- Lista de tarefas -
- A) Indique todos os verbos no infinitivo que figuram no parágrafo da crónica iniciado por "Em pausa".
- B) Transcreva o trecho da crónica compreendido entre "A vida suspensa outra" e "largar a perna.", inclusive.

- Excerto selecionado -
++++

Crónica de Paula Ferreira: De regresso aos velhos caminhos

Ficar em casa é a palavra de ordem estes dias. (Fotografia: DR)
A vida suspensa outra vez. Voltar a recolher ao interior da casa e de nós próprios. O lado menos mau destes tempos de pandemia será obrigar-nos a reaprender a estar só.

Em pausa. Uma vez mais. Voltamos a ter a vida suspensa. Não consigo atirar pedras, faço mea culpa também. Estamos cansados e, porventura, após tantos meses, banalizamos o drama. Que nos chega, todos os dias, sem tréguas, porta dentro, trazido pelas notícias. Quem pensou que, afinal, conseguíamos viver assim, enganou-se. É preciso retomar o modo pausa. Suspender. Adiar tudo, de novo. Depois de se vislumbrar uma ténue luz, longe, mas ainda assim brilhante, é como se um grande bloco de pedra tivesse caído e obstruísse a saída. Empurrados para casa, confinados: essa palavra descoberta em 2020, que teima não largar a perna.

++++

- Informação extraída -
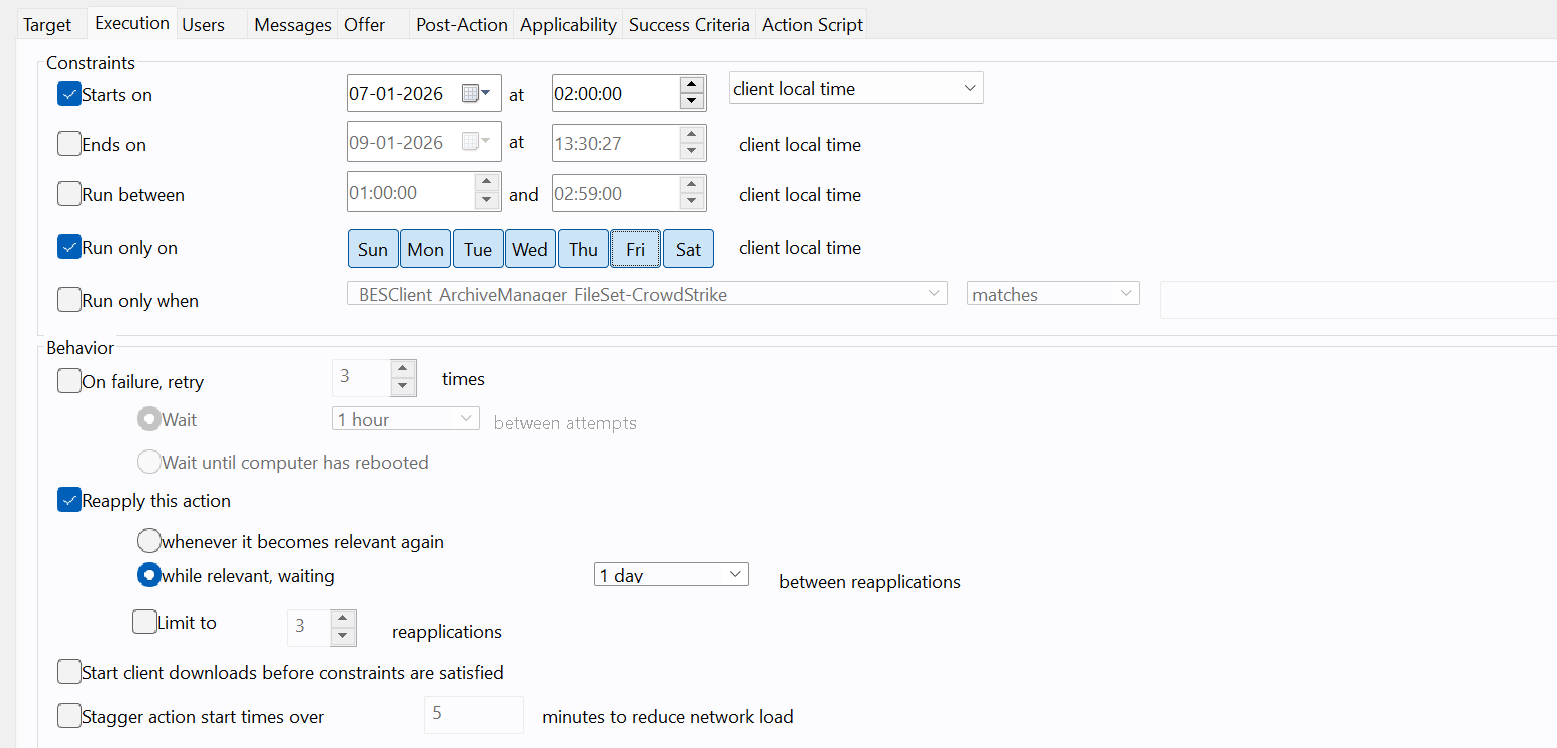Image resolution: width=1557 pixels, height=748 pixels.
Task: Enable the Ends on constraint checkbox
Action: tap(69, 144)
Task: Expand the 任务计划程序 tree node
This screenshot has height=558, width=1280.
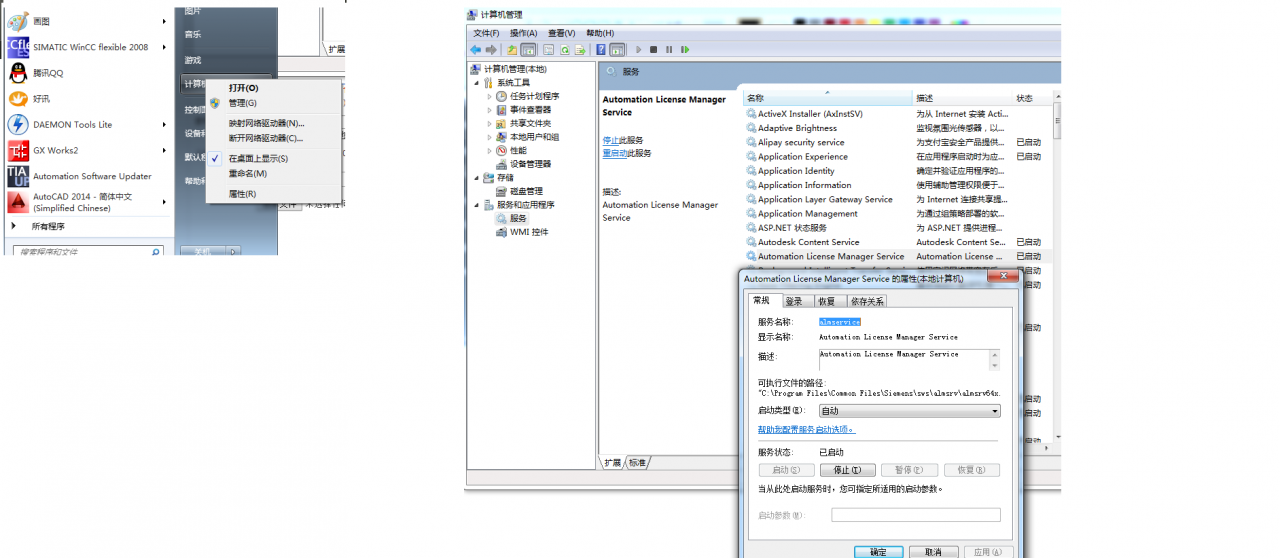Action: pyautogui.click(x=490, y=96)
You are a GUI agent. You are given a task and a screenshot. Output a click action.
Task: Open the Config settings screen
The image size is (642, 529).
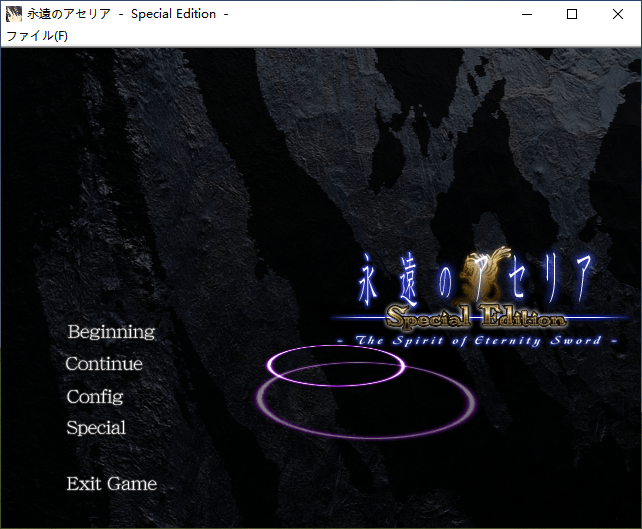pos(95,396)
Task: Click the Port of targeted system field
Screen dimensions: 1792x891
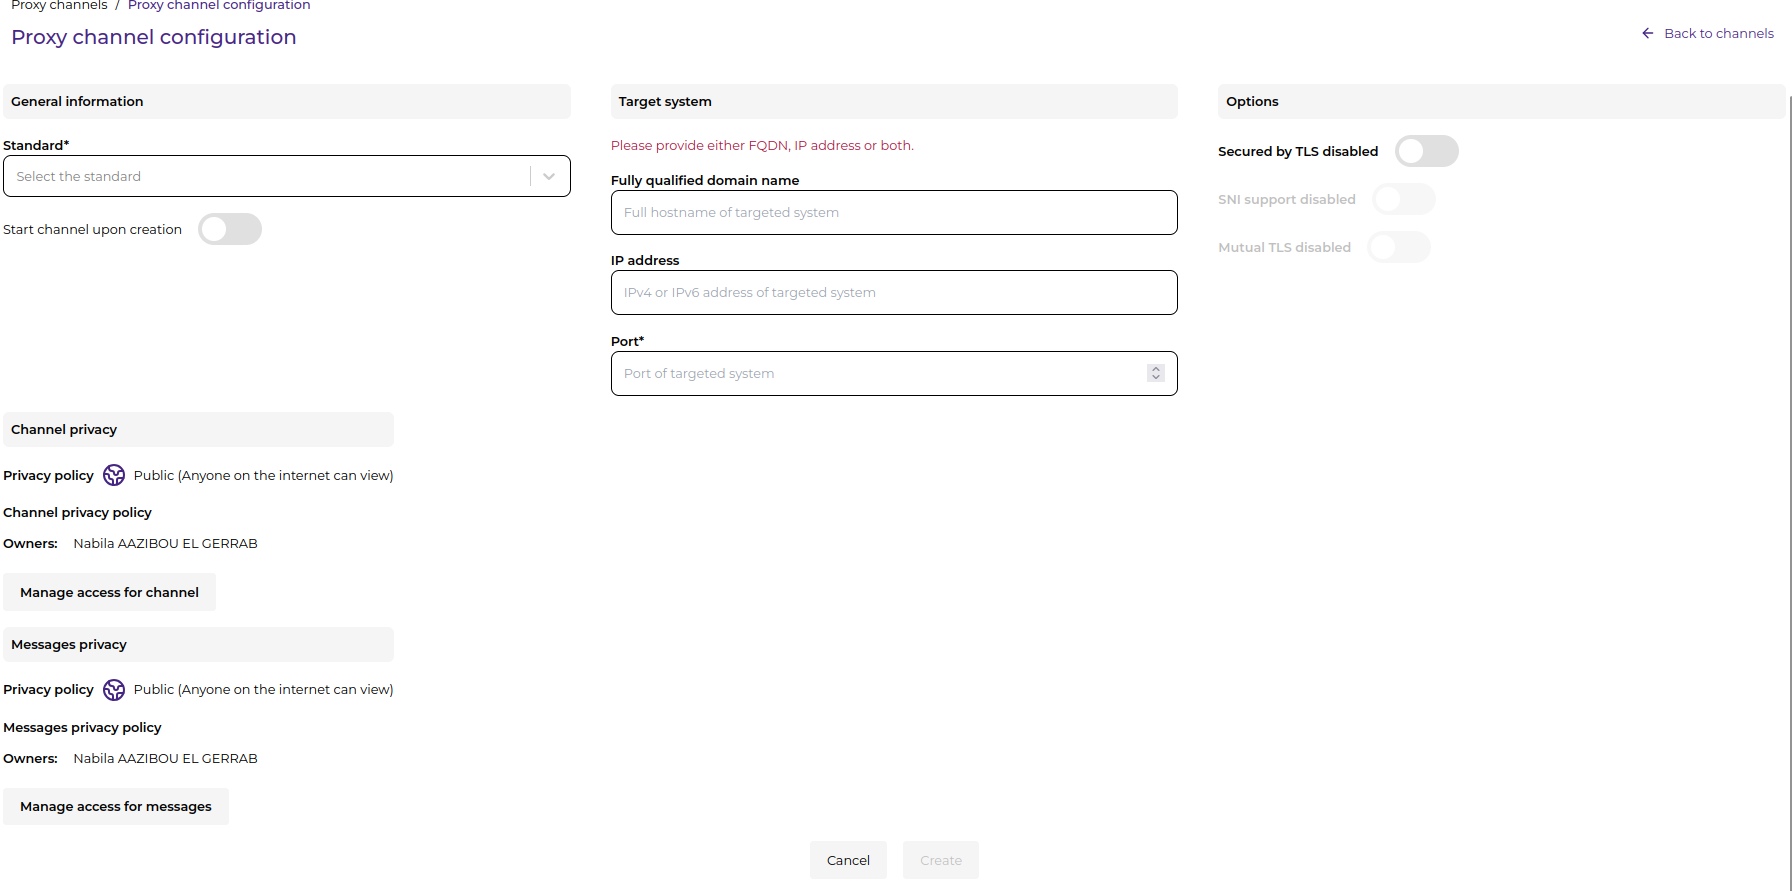Action: tap(878, 374)
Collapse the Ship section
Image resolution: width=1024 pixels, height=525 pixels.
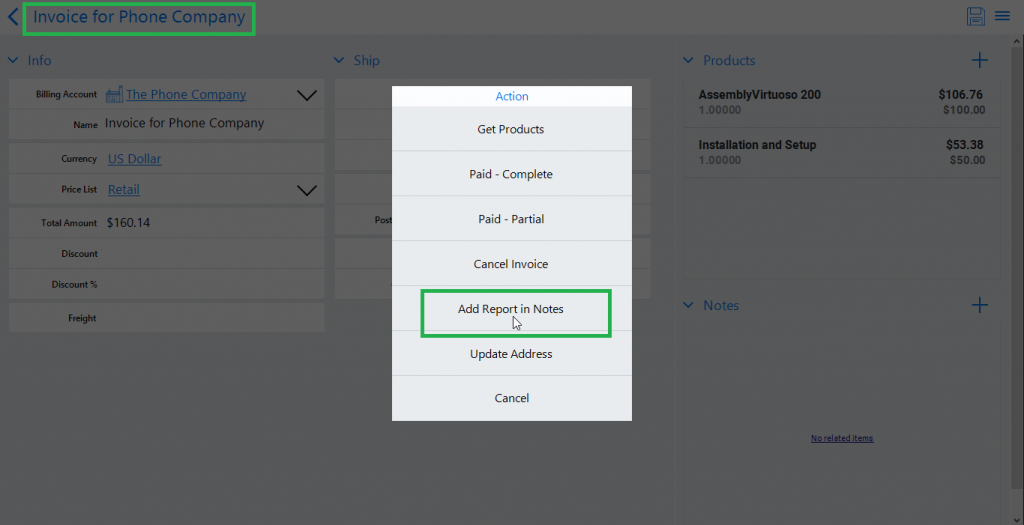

++++

- Soluções por tarefa -
- A) ter, atirar, viver, retomar, Suspender, Adiar, vislumbrar, largar

- B)
A vida suspensa outra vez. Voltar a recolher ao interior da casa e de nós próprios. O lado menos mau destes tempos de pandemia será obrigar-nos a reaprender a estar só.

Em pausa. Uma vez mais. Voltamos a ter a vida suspensa. Não consigo atirar pedras, faço mea culpa também. Estamos cansados e, porventura, após tantos meses, banalizamos o drama. Que nos chega, todos os dias, sem tréguas, porta dentro, trazido pelas notícias. Quem pensou que, afinal, conseguíamos viver assim, enganou-se. É preciso retomar o modo pausa. Suspender. Adiar tudo, de novo. Depois de se vislumbrar uma ténue luz, longe, mas ainda assim brilhante, é como se um grande bloco de pedra tivesse caído e obstruísse a saída. Empurrados para casa, confinados: essa palavra descoberta em 2020, que teima não largar a perna.